** START Data entries **

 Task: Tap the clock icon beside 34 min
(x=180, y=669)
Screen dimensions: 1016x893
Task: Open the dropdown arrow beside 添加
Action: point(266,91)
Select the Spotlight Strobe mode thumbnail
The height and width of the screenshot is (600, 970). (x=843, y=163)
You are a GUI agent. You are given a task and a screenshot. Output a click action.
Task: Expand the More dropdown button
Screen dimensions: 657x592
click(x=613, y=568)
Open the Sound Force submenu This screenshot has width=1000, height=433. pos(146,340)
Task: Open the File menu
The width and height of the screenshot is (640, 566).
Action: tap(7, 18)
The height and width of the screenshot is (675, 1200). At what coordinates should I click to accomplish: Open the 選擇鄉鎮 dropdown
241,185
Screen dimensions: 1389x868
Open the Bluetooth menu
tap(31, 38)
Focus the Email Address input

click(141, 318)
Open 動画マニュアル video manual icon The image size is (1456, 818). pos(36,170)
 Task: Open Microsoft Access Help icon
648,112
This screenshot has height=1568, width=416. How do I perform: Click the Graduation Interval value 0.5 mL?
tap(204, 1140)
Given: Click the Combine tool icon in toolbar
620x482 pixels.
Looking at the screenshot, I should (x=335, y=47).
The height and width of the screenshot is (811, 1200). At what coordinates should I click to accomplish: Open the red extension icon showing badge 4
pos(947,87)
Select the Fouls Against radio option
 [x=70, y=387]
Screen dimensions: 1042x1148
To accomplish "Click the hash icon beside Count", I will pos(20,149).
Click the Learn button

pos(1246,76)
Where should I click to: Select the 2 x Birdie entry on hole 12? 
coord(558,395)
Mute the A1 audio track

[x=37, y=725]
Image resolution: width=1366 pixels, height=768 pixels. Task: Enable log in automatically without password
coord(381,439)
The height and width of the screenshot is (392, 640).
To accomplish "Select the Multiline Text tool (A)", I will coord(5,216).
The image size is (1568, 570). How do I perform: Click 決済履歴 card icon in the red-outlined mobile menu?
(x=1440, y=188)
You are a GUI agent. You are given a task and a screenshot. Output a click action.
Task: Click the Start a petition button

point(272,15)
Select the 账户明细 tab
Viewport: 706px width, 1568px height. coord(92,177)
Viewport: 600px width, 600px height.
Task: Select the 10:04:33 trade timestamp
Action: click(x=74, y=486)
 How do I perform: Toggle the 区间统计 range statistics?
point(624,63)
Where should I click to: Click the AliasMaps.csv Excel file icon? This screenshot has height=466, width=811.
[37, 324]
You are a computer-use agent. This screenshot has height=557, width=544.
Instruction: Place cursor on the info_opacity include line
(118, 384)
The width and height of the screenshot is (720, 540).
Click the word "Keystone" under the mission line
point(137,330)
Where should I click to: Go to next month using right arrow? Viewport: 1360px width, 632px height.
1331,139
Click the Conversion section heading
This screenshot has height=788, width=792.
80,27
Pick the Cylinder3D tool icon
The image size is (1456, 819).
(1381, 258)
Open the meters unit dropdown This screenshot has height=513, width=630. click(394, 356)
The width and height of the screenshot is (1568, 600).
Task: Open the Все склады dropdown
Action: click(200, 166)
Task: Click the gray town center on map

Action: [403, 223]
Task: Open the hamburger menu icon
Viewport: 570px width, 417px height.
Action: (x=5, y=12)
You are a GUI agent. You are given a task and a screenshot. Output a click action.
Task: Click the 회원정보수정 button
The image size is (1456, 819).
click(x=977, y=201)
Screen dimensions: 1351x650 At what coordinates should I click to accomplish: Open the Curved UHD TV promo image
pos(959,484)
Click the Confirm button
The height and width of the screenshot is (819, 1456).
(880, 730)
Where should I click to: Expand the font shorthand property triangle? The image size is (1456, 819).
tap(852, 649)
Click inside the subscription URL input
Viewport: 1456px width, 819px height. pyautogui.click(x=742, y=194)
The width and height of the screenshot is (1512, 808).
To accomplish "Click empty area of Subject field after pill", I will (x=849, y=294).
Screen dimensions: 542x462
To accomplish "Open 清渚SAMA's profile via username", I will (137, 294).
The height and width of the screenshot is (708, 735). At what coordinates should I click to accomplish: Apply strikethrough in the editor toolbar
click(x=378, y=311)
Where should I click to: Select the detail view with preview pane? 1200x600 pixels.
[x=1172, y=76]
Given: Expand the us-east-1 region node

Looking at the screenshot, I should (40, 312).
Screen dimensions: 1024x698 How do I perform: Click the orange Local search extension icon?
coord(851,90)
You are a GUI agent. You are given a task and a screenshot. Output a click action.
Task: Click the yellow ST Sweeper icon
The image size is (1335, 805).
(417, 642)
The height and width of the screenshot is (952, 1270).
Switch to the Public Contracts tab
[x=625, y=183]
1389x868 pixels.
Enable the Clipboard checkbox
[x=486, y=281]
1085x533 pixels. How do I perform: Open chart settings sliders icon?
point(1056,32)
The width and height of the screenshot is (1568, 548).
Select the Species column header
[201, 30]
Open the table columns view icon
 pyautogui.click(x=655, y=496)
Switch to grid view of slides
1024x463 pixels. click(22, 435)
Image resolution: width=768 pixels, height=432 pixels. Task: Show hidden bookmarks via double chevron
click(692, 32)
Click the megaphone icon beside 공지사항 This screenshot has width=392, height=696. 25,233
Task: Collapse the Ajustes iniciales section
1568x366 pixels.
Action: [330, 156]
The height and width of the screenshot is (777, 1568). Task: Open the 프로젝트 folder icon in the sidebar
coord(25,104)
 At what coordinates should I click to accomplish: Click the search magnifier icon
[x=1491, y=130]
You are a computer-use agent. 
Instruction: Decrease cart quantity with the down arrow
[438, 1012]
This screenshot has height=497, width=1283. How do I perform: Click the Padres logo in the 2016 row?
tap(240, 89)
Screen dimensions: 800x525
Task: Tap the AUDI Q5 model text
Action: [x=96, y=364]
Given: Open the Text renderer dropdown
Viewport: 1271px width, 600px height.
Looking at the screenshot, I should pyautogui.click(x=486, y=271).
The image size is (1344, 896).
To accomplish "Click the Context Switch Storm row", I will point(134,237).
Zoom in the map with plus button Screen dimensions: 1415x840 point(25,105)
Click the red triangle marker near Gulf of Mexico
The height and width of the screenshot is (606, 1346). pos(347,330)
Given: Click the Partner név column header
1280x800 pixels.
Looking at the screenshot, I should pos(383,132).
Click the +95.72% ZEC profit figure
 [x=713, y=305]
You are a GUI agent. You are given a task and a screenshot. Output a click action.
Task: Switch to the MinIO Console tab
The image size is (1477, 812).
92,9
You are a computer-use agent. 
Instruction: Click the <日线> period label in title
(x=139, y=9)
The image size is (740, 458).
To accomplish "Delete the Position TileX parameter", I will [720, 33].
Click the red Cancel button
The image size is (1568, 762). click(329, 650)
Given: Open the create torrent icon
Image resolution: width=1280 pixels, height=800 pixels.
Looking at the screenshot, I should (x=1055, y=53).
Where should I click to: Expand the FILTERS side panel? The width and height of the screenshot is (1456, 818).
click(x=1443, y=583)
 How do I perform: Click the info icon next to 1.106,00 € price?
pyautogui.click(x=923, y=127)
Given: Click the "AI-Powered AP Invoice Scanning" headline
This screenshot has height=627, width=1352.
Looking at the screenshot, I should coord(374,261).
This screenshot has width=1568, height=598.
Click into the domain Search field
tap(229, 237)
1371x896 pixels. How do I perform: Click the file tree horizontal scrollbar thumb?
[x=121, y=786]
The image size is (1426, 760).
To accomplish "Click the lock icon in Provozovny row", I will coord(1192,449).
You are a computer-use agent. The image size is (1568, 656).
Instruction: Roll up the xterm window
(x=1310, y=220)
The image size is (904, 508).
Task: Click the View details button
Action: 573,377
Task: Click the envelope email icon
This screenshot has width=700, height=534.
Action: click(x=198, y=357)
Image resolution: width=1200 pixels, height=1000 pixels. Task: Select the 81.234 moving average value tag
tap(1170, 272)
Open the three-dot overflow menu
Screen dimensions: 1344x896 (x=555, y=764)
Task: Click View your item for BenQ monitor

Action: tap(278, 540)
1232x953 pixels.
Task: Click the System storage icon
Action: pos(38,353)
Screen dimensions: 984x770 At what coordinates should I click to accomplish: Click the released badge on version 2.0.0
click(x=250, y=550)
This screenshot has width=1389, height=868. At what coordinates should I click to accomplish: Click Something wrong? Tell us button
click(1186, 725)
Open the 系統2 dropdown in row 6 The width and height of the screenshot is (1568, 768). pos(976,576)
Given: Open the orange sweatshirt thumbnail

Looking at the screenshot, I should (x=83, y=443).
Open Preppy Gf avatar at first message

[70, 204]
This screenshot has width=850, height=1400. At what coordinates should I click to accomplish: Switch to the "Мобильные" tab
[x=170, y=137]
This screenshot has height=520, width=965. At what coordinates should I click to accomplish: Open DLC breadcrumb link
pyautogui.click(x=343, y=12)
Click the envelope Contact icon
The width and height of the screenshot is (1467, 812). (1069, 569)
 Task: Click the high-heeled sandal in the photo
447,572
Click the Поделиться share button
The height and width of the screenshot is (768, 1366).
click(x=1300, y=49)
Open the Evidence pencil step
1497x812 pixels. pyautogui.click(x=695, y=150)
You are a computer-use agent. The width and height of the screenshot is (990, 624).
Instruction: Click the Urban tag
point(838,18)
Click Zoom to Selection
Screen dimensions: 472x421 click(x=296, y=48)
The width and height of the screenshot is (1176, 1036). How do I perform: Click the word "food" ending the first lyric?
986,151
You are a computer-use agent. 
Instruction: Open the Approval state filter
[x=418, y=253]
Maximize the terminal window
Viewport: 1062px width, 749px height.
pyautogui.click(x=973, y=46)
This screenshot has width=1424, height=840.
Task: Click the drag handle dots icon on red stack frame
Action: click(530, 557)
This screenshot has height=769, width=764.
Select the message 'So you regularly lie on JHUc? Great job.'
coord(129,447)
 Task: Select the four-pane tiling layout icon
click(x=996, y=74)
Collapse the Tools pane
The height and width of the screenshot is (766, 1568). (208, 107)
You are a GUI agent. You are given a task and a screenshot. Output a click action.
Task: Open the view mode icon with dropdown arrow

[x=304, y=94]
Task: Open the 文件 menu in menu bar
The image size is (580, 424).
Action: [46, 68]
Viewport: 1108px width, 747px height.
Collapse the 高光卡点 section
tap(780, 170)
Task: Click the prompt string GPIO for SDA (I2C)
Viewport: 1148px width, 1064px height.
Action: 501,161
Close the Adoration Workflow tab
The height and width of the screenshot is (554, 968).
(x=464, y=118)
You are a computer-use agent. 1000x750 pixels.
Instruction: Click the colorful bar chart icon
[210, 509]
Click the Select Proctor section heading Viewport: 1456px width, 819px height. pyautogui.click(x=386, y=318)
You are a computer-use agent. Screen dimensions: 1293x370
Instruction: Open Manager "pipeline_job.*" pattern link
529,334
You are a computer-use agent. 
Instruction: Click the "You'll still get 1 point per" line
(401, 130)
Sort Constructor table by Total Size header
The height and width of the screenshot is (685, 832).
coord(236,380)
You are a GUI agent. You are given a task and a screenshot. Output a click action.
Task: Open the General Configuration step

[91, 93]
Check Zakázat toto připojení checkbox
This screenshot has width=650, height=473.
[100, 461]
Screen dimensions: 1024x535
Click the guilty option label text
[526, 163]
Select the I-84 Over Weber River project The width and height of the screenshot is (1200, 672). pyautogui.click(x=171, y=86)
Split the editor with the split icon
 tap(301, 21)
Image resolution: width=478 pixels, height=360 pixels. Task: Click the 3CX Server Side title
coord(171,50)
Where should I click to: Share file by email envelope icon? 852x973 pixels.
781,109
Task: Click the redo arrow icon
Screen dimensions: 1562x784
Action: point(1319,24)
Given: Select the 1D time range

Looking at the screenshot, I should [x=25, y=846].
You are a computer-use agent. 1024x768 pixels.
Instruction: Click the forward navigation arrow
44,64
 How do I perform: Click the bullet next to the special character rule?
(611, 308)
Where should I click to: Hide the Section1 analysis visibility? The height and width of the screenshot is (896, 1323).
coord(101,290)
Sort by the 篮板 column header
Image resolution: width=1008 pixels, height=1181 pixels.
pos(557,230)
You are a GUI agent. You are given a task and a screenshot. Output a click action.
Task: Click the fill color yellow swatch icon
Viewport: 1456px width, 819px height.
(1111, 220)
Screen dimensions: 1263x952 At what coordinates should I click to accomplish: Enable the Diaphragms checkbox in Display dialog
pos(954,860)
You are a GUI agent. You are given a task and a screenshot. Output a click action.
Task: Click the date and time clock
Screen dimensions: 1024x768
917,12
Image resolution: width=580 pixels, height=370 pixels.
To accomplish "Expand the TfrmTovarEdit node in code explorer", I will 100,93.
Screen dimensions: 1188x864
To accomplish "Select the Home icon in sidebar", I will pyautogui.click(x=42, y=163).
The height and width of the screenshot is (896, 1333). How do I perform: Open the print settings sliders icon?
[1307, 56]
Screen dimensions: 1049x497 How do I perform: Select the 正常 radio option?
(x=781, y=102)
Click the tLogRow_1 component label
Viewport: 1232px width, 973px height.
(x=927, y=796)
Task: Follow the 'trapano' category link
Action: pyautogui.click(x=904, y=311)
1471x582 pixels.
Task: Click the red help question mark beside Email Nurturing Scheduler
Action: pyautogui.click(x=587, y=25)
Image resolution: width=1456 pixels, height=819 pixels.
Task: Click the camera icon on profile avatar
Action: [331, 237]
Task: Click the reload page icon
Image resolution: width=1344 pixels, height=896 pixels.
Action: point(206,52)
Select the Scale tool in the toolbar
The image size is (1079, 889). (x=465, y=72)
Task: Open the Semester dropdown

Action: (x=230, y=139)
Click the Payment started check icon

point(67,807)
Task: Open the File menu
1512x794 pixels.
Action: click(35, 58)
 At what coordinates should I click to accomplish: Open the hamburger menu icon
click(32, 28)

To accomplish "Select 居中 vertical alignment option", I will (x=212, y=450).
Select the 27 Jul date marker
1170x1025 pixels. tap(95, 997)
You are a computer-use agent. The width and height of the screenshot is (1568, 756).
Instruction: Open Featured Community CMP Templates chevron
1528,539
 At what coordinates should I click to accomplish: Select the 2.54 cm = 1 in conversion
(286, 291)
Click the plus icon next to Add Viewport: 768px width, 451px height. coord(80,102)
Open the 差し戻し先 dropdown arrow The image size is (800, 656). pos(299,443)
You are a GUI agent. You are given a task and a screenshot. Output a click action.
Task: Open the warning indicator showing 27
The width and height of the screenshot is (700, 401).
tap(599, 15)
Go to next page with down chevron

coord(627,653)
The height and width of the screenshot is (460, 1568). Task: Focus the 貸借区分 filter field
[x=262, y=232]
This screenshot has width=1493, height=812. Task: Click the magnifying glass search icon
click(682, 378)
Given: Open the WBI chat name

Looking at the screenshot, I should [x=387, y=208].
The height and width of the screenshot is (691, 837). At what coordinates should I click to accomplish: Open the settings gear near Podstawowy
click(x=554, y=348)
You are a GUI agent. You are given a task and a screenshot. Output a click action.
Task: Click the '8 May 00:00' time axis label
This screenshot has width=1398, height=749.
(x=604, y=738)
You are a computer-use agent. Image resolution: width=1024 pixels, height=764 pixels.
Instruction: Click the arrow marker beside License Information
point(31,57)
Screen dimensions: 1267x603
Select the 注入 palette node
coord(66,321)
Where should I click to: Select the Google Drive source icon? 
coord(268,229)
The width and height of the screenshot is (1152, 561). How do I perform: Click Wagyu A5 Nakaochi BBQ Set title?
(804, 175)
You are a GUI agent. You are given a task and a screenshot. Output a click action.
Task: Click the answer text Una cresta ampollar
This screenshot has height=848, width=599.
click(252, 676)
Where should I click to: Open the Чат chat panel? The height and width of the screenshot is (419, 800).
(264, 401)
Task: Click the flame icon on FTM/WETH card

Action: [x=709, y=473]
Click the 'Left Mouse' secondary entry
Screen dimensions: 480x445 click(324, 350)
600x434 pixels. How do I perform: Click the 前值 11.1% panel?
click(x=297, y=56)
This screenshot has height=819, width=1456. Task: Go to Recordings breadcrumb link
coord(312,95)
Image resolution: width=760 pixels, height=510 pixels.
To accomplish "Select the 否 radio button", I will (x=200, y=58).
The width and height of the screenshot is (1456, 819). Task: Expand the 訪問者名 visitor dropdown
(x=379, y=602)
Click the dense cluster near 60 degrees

** END Data entries **

Given problem:
Copy the records word for word, from their first line through the line that contains "point(272,15)". Include both of those lines.

The solution:
 Task: Tap the clock icon beside 34 min
(x=180, y=669)
Screen dimensions: 1016x893
Task: Open the dropdown arrow beside 添加
Action: point(266,91)
Select the Spotlight Strobe mode thumbnail
The height and width of the screenshot is (600, 970). (x=843, y=163)
You are a GUI agent. You are given a task and a screenshot. Output a click action.
Task: Expand the More dropdown button
Screen dimensions: 657x592
click(x=613, y=568)
Open the Sound Force submenu This screenshot has width=1000, height=433. pos(146,340)
Task: Open the File menu
The width and height of the screenshot is (640, 566).
Action: tap(7, 18)
The height and width of the screenshot is (675, 1200). At what coordinates should I click to accomplish: Open the 選擇鄉鎮 dropdown
241,185
Screen dimensions: 1389x868
Open the Bluetooth menu
tap(31, 38)
Focus the Email Address input

click(141, 318)
Open 動画マニュアル video manual icon The image size is (1456, 818). pos(36,170)
 Task: Open Microsoft Access Help icon
648,112
This screenshot has height=1568, width=416. How do I perform: Click the Graduation Interval value 0.5 mL?
tap(204, 1140)
Given: Click the Combine tool icon in toolbar
620x482 pixels.
Looking at the screenshot, I should (x=335, y=47).
The height and width of the screenshot is (811, 1200). At what coordinates should I click to accomplish: Open the red extension icon showing badge 4
pos(947,87)
Select the Fouls Against radio option
 [x=70, y=387]
Screen dimensions: 1042x1148
To accomplish "Click the hash icon beside Count", I will pos(20,149).
Click the Learn button

pos(1246,76)
Where should I click to: Select the 2 x Birdie entry on hole 12? 
coord(558,395)
Mute the A1 audio track

[x=37, y=725]
Image resolution: width=1366 pixels, height=768 pixels. Task: Enable log in automatically without password
coord(381,439)
The height and width of the screenshot is (392, 640).
To accomplish "Select the Multiline Text tool (A)", I will coord(5,216).
The image size is (1568, 570). How do I perform: Click 決済履歴 card icon in the red-outlined mobile menu?
(x=1440, y=188)
You are a GUI agent. You are given a task and a screenshot. Output a click action.
Task: Click the Start a petition button

point(272,15)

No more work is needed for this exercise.